*What the task requires:*
Provide the data again exactly, including every line that follows.

*Source data:*
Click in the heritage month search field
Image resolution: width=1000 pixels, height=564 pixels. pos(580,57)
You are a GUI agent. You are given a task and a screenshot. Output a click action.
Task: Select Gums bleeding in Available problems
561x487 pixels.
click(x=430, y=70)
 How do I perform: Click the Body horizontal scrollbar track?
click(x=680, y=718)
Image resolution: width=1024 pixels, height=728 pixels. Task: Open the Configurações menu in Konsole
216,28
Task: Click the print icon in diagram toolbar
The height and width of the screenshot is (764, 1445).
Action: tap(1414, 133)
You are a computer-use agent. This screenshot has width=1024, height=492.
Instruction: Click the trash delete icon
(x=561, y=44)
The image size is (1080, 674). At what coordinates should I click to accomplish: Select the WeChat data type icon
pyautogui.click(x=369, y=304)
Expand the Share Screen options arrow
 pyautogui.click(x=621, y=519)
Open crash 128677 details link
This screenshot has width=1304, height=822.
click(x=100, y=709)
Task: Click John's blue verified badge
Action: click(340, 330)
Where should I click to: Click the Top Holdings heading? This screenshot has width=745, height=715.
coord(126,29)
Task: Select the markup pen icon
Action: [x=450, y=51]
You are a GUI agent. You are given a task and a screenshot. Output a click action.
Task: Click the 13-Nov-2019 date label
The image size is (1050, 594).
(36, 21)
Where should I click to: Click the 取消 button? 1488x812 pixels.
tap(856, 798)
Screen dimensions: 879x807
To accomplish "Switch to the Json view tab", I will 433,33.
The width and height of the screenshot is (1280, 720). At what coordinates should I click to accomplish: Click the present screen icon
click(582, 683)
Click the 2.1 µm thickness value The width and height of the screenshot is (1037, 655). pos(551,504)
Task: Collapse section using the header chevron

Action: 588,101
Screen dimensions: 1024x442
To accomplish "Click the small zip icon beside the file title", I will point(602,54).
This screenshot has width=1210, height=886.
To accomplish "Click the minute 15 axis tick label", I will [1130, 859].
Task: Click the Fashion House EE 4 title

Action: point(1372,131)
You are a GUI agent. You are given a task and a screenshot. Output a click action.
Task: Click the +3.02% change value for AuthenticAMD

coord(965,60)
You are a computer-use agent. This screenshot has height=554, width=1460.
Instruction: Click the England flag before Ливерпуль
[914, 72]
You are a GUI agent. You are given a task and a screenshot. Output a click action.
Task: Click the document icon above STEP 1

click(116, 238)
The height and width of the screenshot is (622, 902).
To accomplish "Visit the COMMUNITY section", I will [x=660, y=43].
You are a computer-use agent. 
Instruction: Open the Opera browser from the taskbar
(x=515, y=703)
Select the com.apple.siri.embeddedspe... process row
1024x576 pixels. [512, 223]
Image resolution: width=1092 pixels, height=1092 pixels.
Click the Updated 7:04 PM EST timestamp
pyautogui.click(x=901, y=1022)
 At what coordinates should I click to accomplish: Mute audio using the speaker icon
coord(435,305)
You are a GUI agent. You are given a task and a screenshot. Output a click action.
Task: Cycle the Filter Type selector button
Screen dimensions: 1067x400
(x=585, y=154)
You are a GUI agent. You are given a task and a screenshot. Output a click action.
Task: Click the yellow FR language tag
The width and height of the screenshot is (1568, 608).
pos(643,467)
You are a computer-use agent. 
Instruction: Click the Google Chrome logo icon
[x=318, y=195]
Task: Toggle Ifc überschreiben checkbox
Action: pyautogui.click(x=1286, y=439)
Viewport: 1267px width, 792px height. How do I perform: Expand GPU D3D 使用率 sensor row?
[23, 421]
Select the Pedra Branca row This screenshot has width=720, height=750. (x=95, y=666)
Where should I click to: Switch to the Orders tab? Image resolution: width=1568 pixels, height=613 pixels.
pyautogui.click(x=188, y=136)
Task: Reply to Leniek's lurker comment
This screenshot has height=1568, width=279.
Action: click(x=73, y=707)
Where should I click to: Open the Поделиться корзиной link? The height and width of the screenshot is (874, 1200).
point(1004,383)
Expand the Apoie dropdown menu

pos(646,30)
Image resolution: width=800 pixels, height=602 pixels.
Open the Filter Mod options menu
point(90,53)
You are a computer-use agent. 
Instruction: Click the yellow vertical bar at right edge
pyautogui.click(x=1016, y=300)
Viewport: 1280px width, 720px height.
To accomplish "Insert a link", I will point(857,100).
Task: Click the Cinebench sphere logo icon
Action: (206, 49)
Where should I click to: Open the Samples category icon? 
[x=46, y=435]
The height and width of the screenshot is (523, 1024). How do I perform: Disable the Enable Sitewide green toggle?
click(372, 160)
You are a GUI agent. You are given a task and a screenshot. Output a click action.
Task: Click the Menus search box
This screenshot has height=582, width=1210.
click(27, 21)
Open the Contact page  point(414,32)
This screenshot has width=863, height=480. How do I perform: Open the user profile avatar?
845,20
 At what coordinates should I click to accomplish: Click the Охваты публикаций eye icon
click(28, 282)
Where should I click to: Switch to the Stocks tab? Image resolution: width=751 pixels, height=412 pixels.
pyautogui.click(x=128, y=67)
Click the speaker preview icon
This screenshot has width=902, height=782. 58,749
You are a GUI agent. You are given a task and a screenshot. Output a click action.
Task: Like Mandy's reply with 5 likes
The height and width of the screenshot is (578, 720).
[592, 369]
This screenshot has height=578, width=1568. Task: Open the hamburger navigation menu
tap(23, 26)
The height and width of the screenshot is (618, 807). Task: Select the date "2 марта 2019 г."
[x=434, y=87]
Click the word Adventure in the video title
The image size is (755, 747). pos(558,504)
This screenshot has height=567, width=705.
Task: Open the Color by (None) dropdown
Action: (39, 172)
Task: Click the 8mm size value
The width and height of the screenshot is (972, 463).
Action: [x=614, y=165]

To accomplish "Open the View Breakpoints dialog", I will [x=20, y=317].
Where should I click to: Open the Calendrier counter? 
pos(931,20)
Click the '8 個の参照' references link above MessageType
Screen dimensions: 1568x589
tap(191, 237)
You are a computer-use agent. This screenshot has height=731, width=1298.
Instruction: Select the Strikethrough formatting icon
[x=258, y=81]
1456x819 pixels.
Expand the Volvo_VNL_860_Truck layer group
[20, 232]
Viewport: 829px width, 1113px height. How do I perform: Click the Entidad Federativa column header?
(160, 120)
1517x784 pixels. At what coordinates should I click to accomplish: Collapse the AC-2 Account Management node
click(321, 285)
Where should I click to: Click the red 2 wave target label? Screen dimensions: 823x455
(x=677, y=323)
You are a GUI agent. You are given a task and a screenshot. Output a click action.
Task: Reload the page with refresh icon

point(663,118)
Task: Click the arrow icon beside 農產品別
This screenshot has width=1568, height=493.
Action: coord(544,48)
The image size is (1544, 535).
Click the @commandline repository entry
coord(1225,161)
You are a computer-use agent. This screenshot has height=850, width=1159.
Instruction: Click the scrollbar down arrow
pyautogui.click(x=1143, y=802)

*Response to the exercise:*
Click in the heritage month search field
Image resolution: width=1000 pixels, height=564 pixels. pos(580,57)
You are a GUI agent. You are given a task and a screenshot. Output a click action.
Task: Select Gums bleeding in Available problems
561x487 pixels.
click(x=430, y=70)
 How do I perform: Click the Body horizontal scrollbar track?
click(x=680, y=718)
Image resolution: width=1024 pixels, height=728 pixels. Task: Open the Configurações menu in Konsole
216,28
Task: Click the print icon in diagram toolbar
The height and width of the screenshot is (764, 1445).
Action: tap(1414, 133)
You are a computer-use agent. This screenshot has width=1024, height=492.
Instruction: Click the trash delete icon
(x=561, y=44)
The image size is (1080, 674). At what coordinates should I click to accomplish: Select the WeChat data type icon
pyautogui.click(x=369, y=304)
Expand the Share Screen options arrow
 pyautogui.click(x=621, y=519)
Open crash 128677 details link
This screenshot has width=1304, height=822.
click(x=100, y=709)
Task: Click John's blue verified badge
Action: click(340, 330)
Where should I click to: Click the Top Holdings heading? This screenshot has width=745, height=715.
coord(126,29)
Task: Select the markup pen icon
Action: [x=450, y=51]
You are a GUI agent. You are given a task and a screenshot. Output a click action.
Task: Click the 13-Nov-2019 date label
The image size is (1050, 594).
(36, 21)
Where should I click to: Click the 取消 button? 1488x812 pixels.
tap(856, 798)
Screen dimensions: 879x807
To accomplish "Switch to the Json view tab", I will 433,33.
The width and height of the screenshot is (1280, 720). At what coordinates should I click to accomplish: Click the present screen icon
click(582, 683)
Click the 2.1 µm thickness value The width and height of the screenshot is (1037, 655). pos(551,504)
Task: Collapse section using the header chevron

Action: 588,101
Screen dimensions: 1024x442
To accomplish "Click the small zip icon beside the file title", I will point(602,54).
This screenshot has width=1210, height=886.
To accomplish "Click the minute 15 axis tick label", I will [1130, 859].
Task: Click the Fashion House EE 4 title

Action: point(1372,131)
You are a GUI agent. You are given a task and a screenshot. Output a click action.
Task: Click the +3.02% change value for AuthenticAMD

coord(965,60)
You are a computer-use agent. This screenshot has height=554, width=1460.
Instruction: Click the England flag before Ливерпуль
[914, 72]
You are a GUI agent. You are given a task and a screenshot. Output a click action.
Task: Click the document icon above STEP 1

click(116, 238)
The height and width of the screenshot is (622, 902).
To accomplish "Visit the COMMUNITY section", I will [x=660, y=43].
You are a computer-use agent. 
Instruction: Open the Opera browser from the taskbar
(x=515, y=703)
Select the com.apple.siri.embeddedspe... process row
1024x576 pixels. [512, 223]
Image resolution: width=1092 pixels, height=1092 pixels.
Click the Updated 7:04 PM EST timestamp
pyautogui.click(x=901, y=1022)
 At what coordinates should I click to accomplish: Mute audio using the speaker icon
coord(435,305)
You are a GUI agent. You are given a task and a screenshot. Output a click action.
Task: Cycle the Filter Type selector button
Screen dimensions: 1067x400
(x=585, y=154)
You are a GUI agent. You are given a task and a screenshot. Output a click action.
Task: Click the yellow FR language tag
The width and height of the screenshot is (1568, 608).
pos(643,467)
You are a computer-use agent. 
Instruction: Click the Google Chrome logo icon
[x=318, y=195]
Task: Toggle Ifc überschreiben checkbox
Action: pyautogui.click(x=1286, y=439)
Viewport: 1267px width, 792px height. How do I perform: Expand GPU D3D 使用率 sensor row?
[23, 421]
Select the Pedra Branca row This screenshot has width=720, height=750. (x=95, y=666)
Where should I click to: Switch to the Orders tab? Image resolution: width=1568 pixels, height=613 pixels.
pyautogui.click(x=188, y=136)
Task: Reply to Leniek's lurker comment
This screenshot has height=1568, width=279.
Action: click(x=73, y=707)
Where should I click to: Open the Поделиться корзиной link? The height and width of the screenshot is (874, 1200).
point(1004,383)
Expand the Apoie dropdown menu

pos(646,30)
Image resolution: width=800 pixels, height=602 pixels.
Open the Filter Mod options menu
point(90,53)
You are a computer-use agent. 
Instruction: Click the yellow vertical bar at right edge
pyautogui.click(x=1016, y=300)
Viewport: 1280px width, 720px height.
To accomplish "Insert a link", I will point(857,100).
Task: Click the Cinebench sphere logo icon
Action: (206, 49)
Where should I click to: Open the Samples category icon? 
[x=46, y=435]
The height and width of the screenshot is (523, 1024). How do I perform: Disable the Enable Sitewide green toggle?
click(372, 160)
You are a GUI agent. You are given a task and a screenshot. Output a click action.
Task: Click the Menus search box
This screenshot has height=582, width=1210.
click(27, 21)
Open the Contact page  point(414,32)
This screenshot has width=863, height=480. How do I perform: Open the user profile avatar?
845,20
 At what coordinates should I click to accomplish: Click the Охваты публикаций eye icon
click(28, 282)
Where should I click to: Switch to the Stocks tab? Image resolution: width=751 pixels, height=412 pixels.
pyautogui.click(x=128, y=67)
Click the speaker preview icon
This screenshot has width=902, height=782. 58,749
You are a GUI agent. You are given a task and a screenshot. Output a click action.
Task: Like Mandy's reply with 5 likes
The height and width of the screenshot is (578, 720).
[592, 369]
This screenshot has height=578, width=1568. Task: Open the hamburger navigation menu
tap(23, 26)
The height and width of the screenshot is (618, 807). Task: Select the date "2 марта 2019 г."
[x=434, y=87]
Click the word Adventure in the video title
The image size is (755, 747). pos(558,504)
This screenshot has height=567, width=705.
Task: Open the Color by (None) dropdown
Action: (39, 172)
Task: Click the 8mm size value
The width and height of the screenshot is (972, 463).
Action: [x=614, y=165]

To accomplish "Open the View Breakpoints dialog", I will [x=20, y=317].
Where should I click to: Open the Calendrier counter? 
pos(931,20)
Click the '8 個の参照' references link above MessageType
Screen dimensions: 1568x589
tap(191, 237)
You are a computer-use agent. This screenshot has height=731, width=1298.
Instruction: Select the Strikethrough formatting icon
[x=258, y=81]
1456x819 pixels.
Expand the Volvo_VNL_860_Truck layer group
[20, 232]
Viewport: 829px width, 1113px height. How do I perform: Click the Entidad Federativa column header?
(160, 120)
1517x784 pixels. At what coordinates should I click to accomplish: Collapse the AC-2 Account Management node
click(321, 285)
Where should I click to: Click the red 2 wave target label? Screen dimensions: 823x455
(x=677, y=323)
You are a GUI agent. You are given a task and a screenshot. Output a click action.
Task: Reload the page with refresh icon

point(663,118)
Task: Click the arrow icon beside 農產品別
This screenshot has width=1568, height=493.
Action: coord(544,48)
The image size is (1544, 535).
Click the @commandline repository entry
coord(1225,161)
You are a computer-use agent. This screenshot has height=850, width=1159.
Instruction: Click the scrollbar down arrow
pyautogui.click(x=1143, y=802)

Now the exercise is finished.